== EXERCISE INSTRUCTIONS ==
What is wanted is every line below from the one with "This screenshot has height=437, width=307." up to and including the one with "Click the Romanian flag icon", retyped exactly, pictures excluded, nothing else.

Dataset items
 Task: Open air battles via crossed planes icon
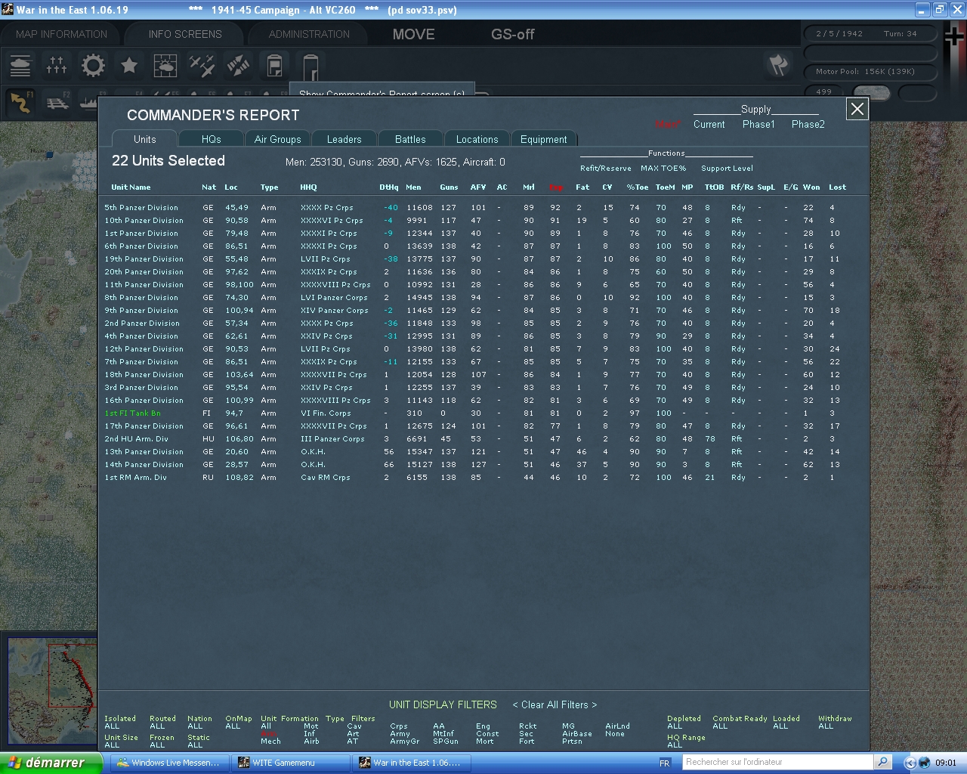[201, 66]
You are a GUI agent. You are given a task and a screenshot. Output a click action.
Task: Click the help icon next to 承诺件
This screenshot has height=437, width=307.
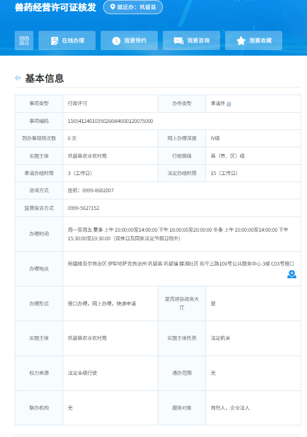pyautogui.click(x=229, y=104)
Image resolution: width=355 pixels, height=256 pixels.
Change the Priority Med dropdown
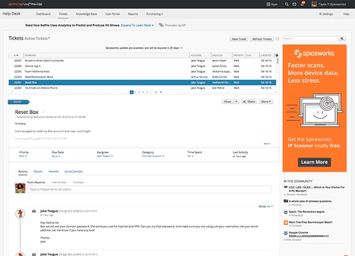point(24,156)
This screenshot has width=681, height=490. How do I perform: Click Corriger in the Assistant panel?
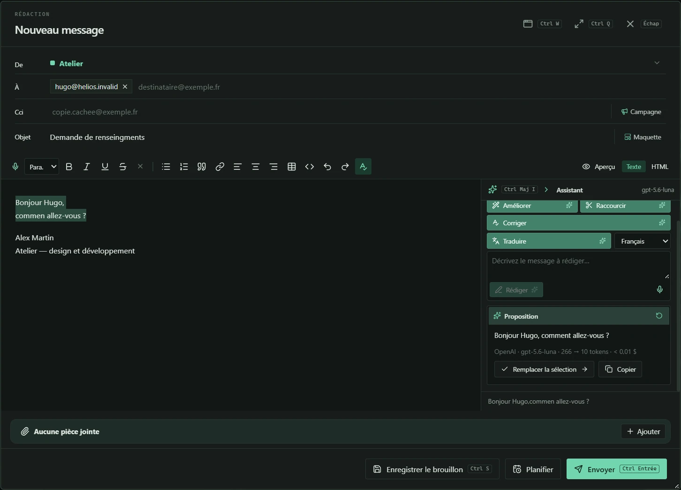tap(579, 223)
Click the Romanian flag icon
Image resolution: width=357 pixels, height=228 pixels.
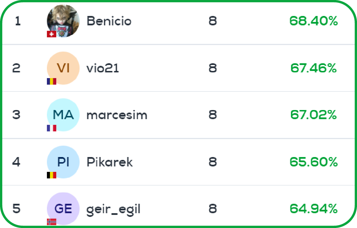[51, 81]
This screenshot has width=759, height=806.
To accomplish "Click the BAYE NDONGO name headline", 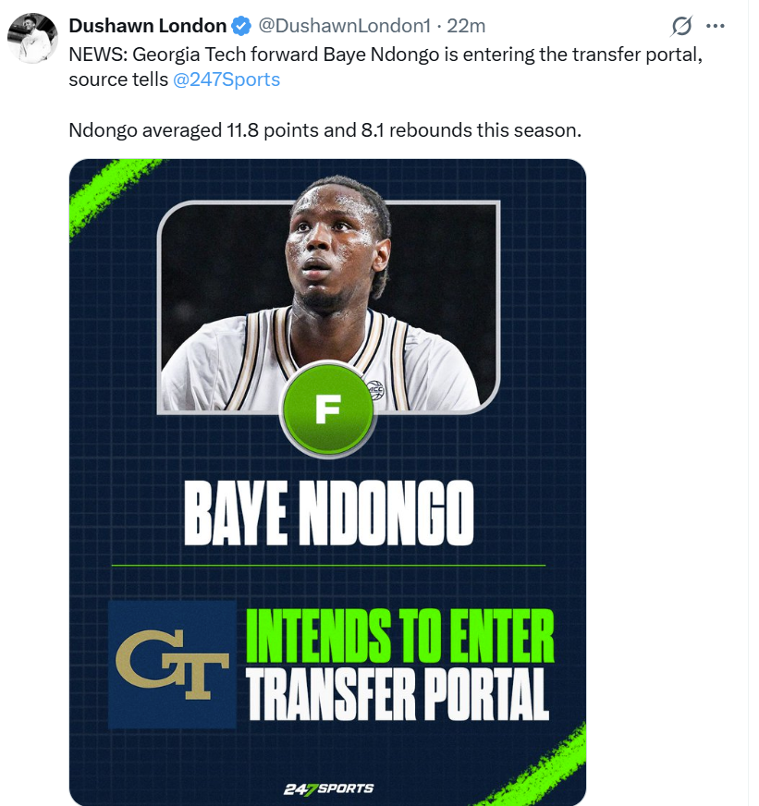I will [x=328, y=513].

== PROBLEM SOLUTION ==
This screenshot has height=437, width=307.
pyautogui.click(x=229, y=104)
Image resolution: width=355 pixels, height=256 pixels.
Change the Priority Med dropdown
point(24,156)
This screenshot has width=681, height=490. How do I perform: Click Corriger in the Assistant panel?
tap(579, 223)
Click the Romanian flag icon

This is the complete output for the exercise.